For instance, the central theme of Yesh Atid’s campaign was reforming the draft to equalize the burden of service, which is an immensely popular policy. When Kadima joined the government last spring, it tried to assume ownership of the draft issue, ultimately leaving the coalition because Bibi Netanyahu was unwilling to go as far as Kadima wanted in opening the draft to haredim. Yisrael Beiteinu and Avigdor Lieberman also made the draft a huge priority, and Netanyahu ultimately called for early elections because the tension between Yisrael Beiteinu and Shas—both coalition partners—over equalizing the burden of service was threatening to split the government apart. Yet, somehow Lapid was able to push Kadima and Yisrael Beiteinu to the sidelines and make this issue his own, to the point that Israelis now think of Yesh Atid as the party most committed to reforming the draft.
Lapid ended up winning so many seats above and beyond what was expected because he was able to successfully look at Israeli society and turn his party into a facsimile of its desires without being controversial. He had an extensive grassroots operation, was highly organized, and knew exactly which positions were most popular to espouse. Reform the draft? Check. More investment in education? Check. Pick non-controversial fights that can easily be won? Check. Acknowledge that a two-state solution is necessary while espousing the belief that there is no Palestinian partner for peace? Check.
The real brilliance of this strategy was not just that Lapid adopted popular issue after popular issue, but that he did so while making sure to leave the door open just a crack so as not to alienate those who disagreed with him. Despite the fact that reforming the draft and breaking the ultra-Orthodox stranglehold on state institutions was the central plank of his campaign, he made sure to avoid inheriting his father Tommy Lapid’s reputation of being generally anti-religious by picking a rabbi, Shai Piron, as the number two person on the Yesh Atid electoral list. He proclaimed the need to revive the peace process, but did so in a speech delivered from Ariel—one of Israel’s largest settlements—while letting everyone know that maintaining an undivided Jerusalem was a priority in his eyes. This new embrace of settlements came from the same person who in 2010 wrote an op-ed attacking settlers for ignoring and burdening average Israeli citizens, but who then changed his tune when it became electorally expedient to do so.
Lapid was able to be whatever anyone wanted him to be, and so when the unusually large number of undecided voters was looking for a place to go, Yesh Atid was the natural choice as the party representing the typical Israeli. After all, if you are undecided by the time Election Day rolls around, you are likely going to vote for the person or party that appears to be the pragmatic moderate rather than the person or party that is ideologically dogmatic.

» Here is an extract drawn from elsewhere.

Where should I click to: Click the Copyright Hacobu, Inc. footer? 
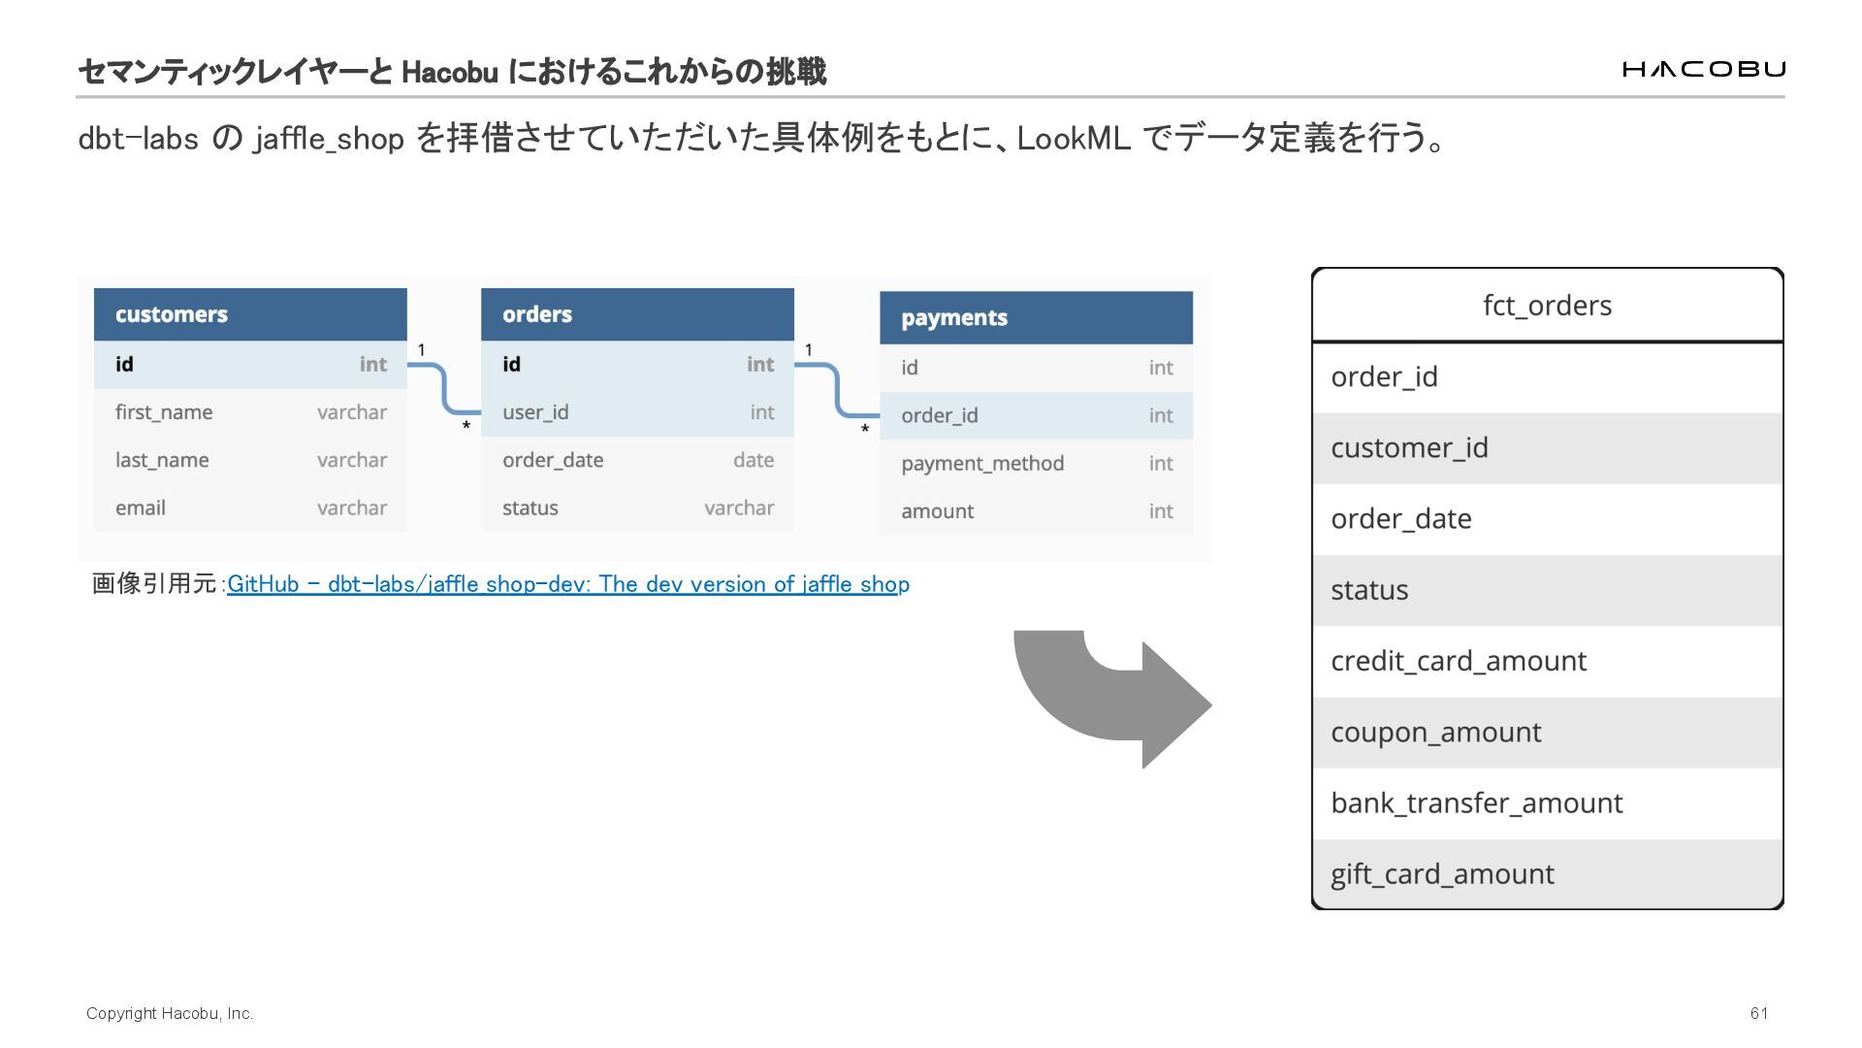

The typical Israeli wants a deal with the Palestinians that lets Israel keep the settlement blocs, wants to do something to address the inequality rampant in Israeli society both in terms of income and disparity in service to the state, does not want to tackle Iran alone, and wants to reform government and society in some vague way that will make things more level and transparent. Lapid jumped on all of these issues simultaneously without ever laying out a real path toward achieving any of them, and in this way he captured the current Israeli zeitgeist perfectly, since there is a sense that the country is headed in the wrong direction and there is dissatisfaction with the government, but nobody quite knows how to turn things around.
Lapid’s appeal is that nearly anyone could vote for him and justify it on some ground. Whether you think Palestinians will never agree to a deal or you think that the peace process must be revived, whether you think the ultra-Orthodox have too much power or you think that religion must be respected, whether you think the middle class is being shafted or you think that capitalism is the path toward greater prosperity, whether you style yourself as a moderate or as right-wing, Lapid can be your man. When undecided or ambivalent Israelis entered the voting booth to cast their ballots, Lapid and Yesh Atid just seemed to make sense, which is all Lapid ever wanted in the first place.